Which of the lines below contain the string "computer"? Pull each one out of the data.

☆ ☆ ☆

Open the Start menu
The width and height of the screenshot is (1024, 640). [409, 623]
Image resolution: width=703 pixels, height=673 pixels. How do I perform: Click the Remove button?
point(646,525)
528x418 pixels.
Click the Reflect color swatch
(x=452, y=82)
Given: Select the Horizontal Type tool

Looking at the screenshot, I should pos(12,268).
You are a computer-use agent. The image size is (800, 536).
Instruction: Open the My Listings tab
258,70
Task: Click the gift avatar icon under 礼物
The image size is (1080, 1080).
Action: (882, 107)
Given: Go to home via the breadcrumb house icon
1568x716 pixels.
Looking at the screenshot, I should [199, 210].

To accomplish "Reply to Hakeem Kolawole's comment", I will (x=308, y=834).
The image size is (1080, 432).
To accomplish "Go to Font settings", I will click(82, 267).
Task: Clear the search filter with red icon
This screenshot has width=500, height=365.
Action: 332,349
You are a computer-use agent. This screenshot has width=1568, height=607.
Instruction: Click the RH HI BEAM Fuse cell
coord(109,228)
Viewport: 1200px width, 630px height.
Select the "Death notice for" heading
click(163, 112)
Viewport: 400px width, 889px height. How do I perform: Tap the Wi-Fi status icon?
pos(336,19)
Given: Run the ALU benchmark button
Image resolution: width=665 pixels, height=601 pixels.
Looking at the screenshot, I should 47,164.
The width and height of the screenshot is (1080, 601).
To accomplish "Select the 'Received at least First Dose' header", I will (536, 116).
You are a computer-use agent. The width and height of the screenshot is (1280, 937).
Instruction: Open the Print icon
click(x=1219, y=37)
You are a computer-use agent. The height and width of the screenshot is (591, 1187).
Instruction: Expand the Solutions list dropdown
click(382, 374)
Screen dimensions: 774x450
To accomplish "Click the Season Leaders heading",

☆ ☆ ☆

**ANSWER AREA:**
You are a computer-use agent. The image size is (800, 536).
You are a computer-use agent. This screenshot has width=1568, height=607.
You are a computer-use agent. The width and height of the screenshot is (1280, 937).
You are a computer-use agent. The height and width of the screenshot is (591, 1187).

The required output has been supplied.